Mas no segundo volume do Capital
de Marx (que Piketty também não leu, como alegremente declara) Marx
apontou que a tendência do capital de rebaixar os salários iria, em
algum momento, restringir a capacidade do mercado de absorver os
produtos do capital. Henry Ford reconheceu esse dilema há muito tempo,
quando determinou o salário de cinco dólares para o dia de oito horas
dos trabalhadores – para aumentar a demanda dos consumidores, disse.
Muitos
pensavam que a falta de demanda efetiva estava na base da Grande
Depressão da década de 1930. Isso inspirou políticas expansionistas
keynesianas depois da Segunda Guerra Mundial e resultou em alguma
redução das desigualdades de renda (nem tanto da riqueza), em meio a uma
forte demanda que levou ao crescimento. Mas essa solução apoiava-se no
relativo empoderamento do trabalho e na construção do “estado social”
(termo de Piketty) financiado pela taxação progressiva. “Tudo dito”,
escreve ele, “durante o período de 1932-1980, durante cerca de meio
século, o imposto de renda federal mais alto, nos EUA, era em média
81%.” E isso de modo algum prejudicou o crescimento (outra parte das
evidências de Piketty, que rebate os argumentos da direita).
Ali
pelo final dos anos 1960, ficou claro para vários capitalistas que eles
precisavam fazer alguma coisa a respeito do excessivo poder do
trabalho. Por isso, Keynes foi excluído do panteão dos economistas
respeitáveis, o pensamento de Milton Friedman deslocou-se para o lado da
oferta, e teve início uma cruzada para estabilizar, se não para reduzir
a tributação, desconstruir o Estado social e disciplinar as forças do
trabalho. Depois de 1980, houve uma queda nas taxas mais altas de
imposto e os ganhos do capital – uma grande fonte de renda dos ultra
ricos – passaram a ser tributados por taxas muito menores nos EUA,
aumentando enormemente o fluxo de capital do 1% do topo da pirâmide.
Contudo,
o impacto no crescimento era desprezível, mostra Piketty. Tal “efeito
cascata” de benefícios dos ricos ao restante da população (outra crença
favorita da direita) não funcionou. Nada disso era ditado por leis
matemáticas. Tudo era política. Mas então a roda deu uma volta completa,
e a pergunta mais importante tornou-se: e cadê a demanda?
Piketty
ignora essa questão. Os anos 1990 encobriram essa resposta com vasta
expansão do crédito, inclusive estendendo o financiamento hipotecário
aos mercados sub-prime. Mas o resultado foi uma bolha de ativos fadada a
estourar, como aconteceu em 2007-2008, levando consigo o banco de
investimento Lehman Brothers, juntamente com o sistema de crédito.
Entretanto, enquanto tudo e todos se davam mal, depois de 2009 as taxas
de lucro, e a consequente concentração de riqueza privada,
recuperaram-se muito rapidamente. As taxas de lucro das empresas estão
agora tão altas quanto sempre estiveram nos EUA. As empresas estão
sentadas sobre grande quantidade de dinheiro e recusam-se a gastá-lo,
porque as condições do mercado não estão robustas. A formulação da lei
matemática de Piketty camufla, mais do que revela a respeito da classe
política envolvida. Como notou Warren Buffett, “claro que há luta de
classes, e é a minha classe, a dos ricos, que está lutando, e estamos
vencendo.” Uma medida-chave de sua vitória são as crescentes
disparidades da riqueza e renda do 1% do topo em relação a todo o resto
da população.

> Listagem:

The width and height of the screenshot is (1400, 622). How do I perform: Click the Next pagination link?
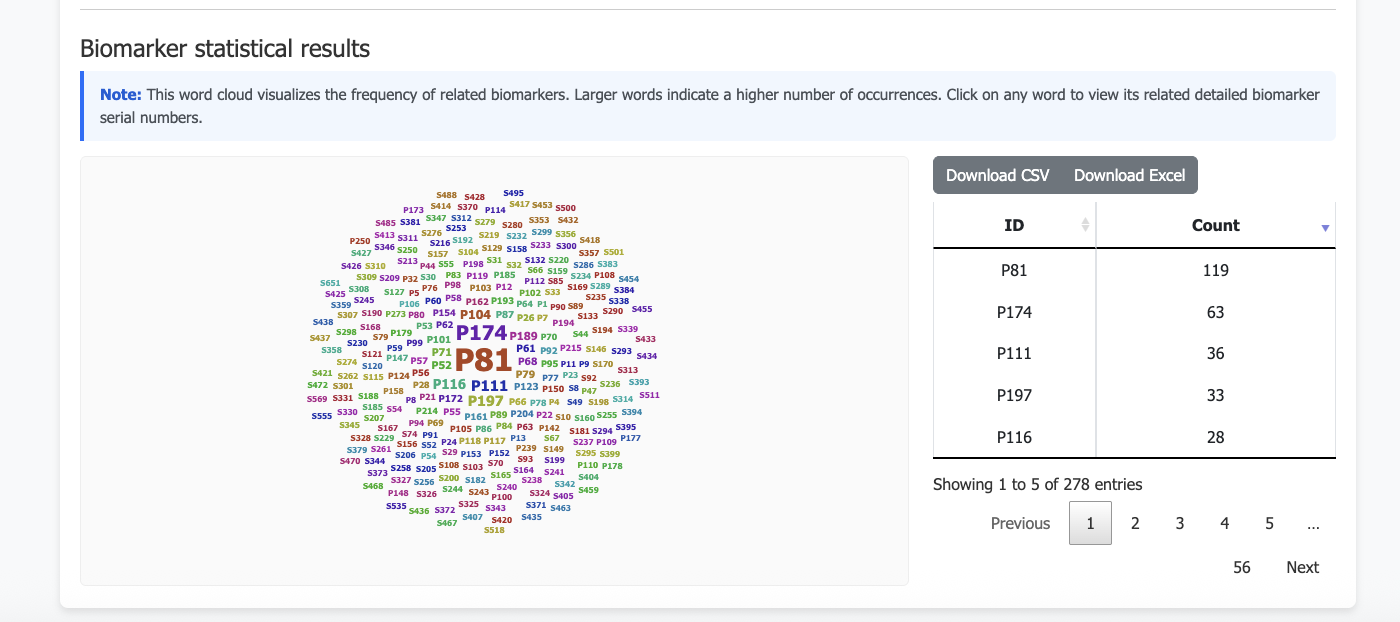1302,567
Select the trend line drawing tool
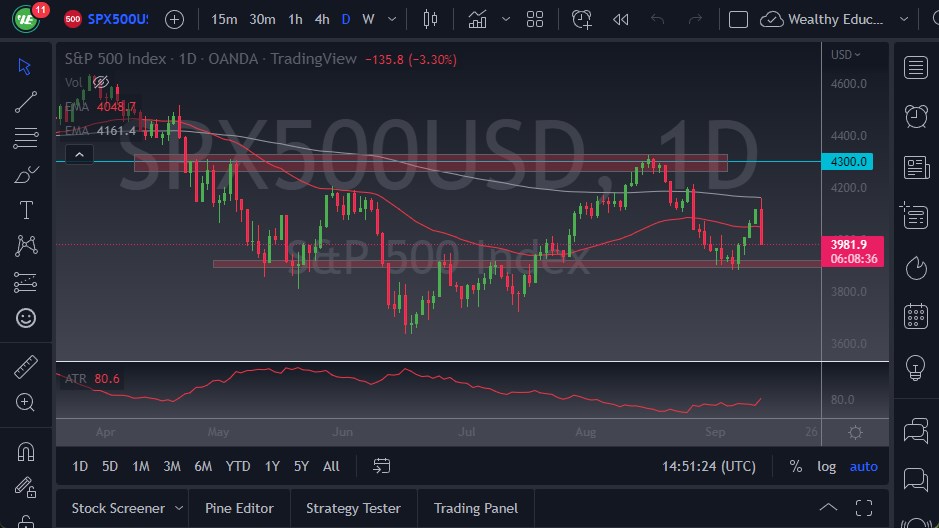This screenshot has width=939, height=528. pyautogui.click(x=26, y=101)
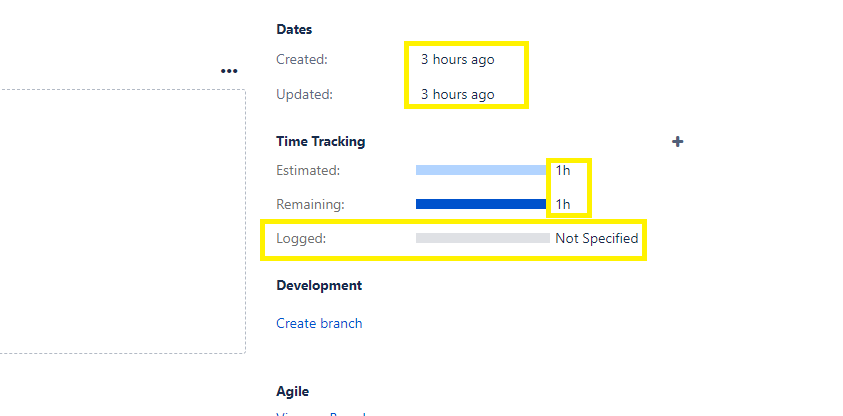Click the 'Remaining:' field label
The height and width of the screenshot is (416, 843).
point(310,204)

> Instruções: Resuma o trecho em três frases.

> Resultado: Marx apontou que a tendência do capital de rebaixar os salários restringiria a capacidade do mercado de absorver seus produtos. A falta de demanda efetiva, vista por muitos como base da Grande Depressão, inspirou políticas keynesianas que, apoiadas no empoderamento do trabalho e na taxação progressiva, reduziram em parte as desigualdades de renda sem prejudicar o crescimento. A partir do final dos anos 1960, capitalistas reagiram com uma cruzada contra a tributação, o Estado social e as forças do trabalho; a expansão do crédito nos anos 1990 gerou uma bolha que estourou em 2007-2008, mas depois de 2009 as taxas de lucro e a concentração de riqueza se recuperaram rapidamente.